Consumer Drug Information Shows Areas of Concern

Study examines medication information accompanying prescriptions of lisinopril, metformin
By Eric Metcalf
HealthDay Reporter

WEDNESDAY, Aug. 11 (HealthDay News) -- Consumer medication information (CMI) accompanying prescription drugs dispensed at retail pharmacies is often subject to concerns about format, comprehensibility, and excessive length, according to research published in the Aug. 9/23 issue of the Archives of Internal Medicine.

Almut G. Winterstein, Ph.D., of the University of Florida in Gainesville, and colleagues analyzed data from a national sample of 365 pharmacies where professional shoppers filled prescriptions for lisinopril and 364 pharmacies where they filled prescriptions for metformin. CMI was evaluated using a number of criteria adapted from U.S. Food and Drug Administration guidelines on components of consumer medication information.
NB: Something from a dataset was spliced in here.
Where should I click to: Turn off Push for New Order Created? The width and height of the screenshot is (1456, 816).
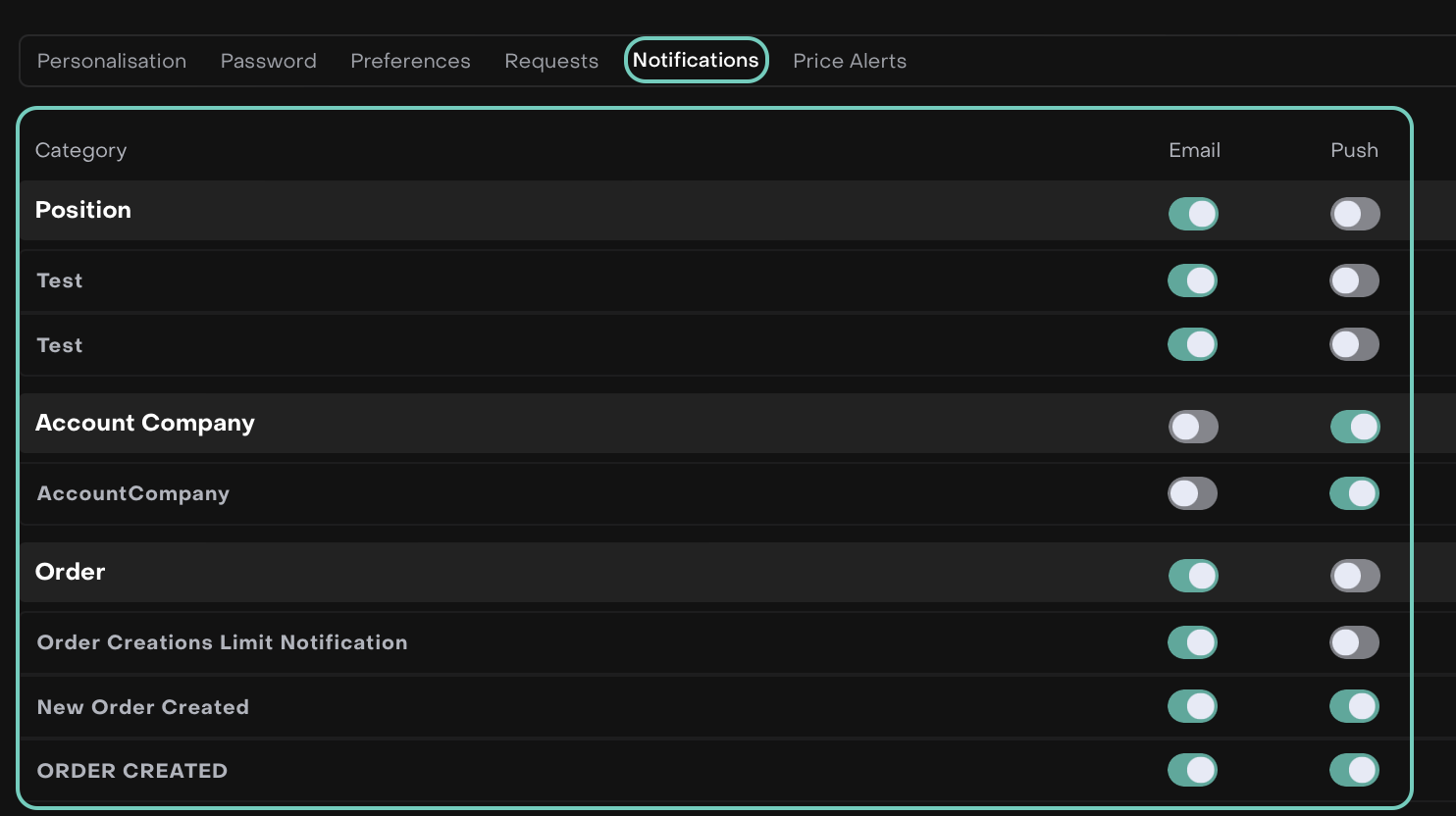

The researchers found that 94 percent of pharmacies provided written CMI for these medications. Lisinopril and metformin prescriptions met 60.2 and 57.7 percent of the criteria for useful CMI, respectively. Areas of particular concern were directions for use and monitoring and comprehensibility/legibility. The CMI materials ranged in length from 33 to 2,482 words, and those that met more than 80 percent of the content criteria had more than 1,000-word differences in length.

"In conclusion, although CMI distribution through pharmacies seems to be effective, the content, format, reading level, and excessive length are disconcerting. Private sector initiatives to ensure the provision of useful CMI to patients have failed to meet the standards for useful, readable information. Further research needs to address the quantity, presentation, and format of CMI that will result in adequate patient comprehension and, ultimately, appropriate actions to improve patient safety," the authors conclude.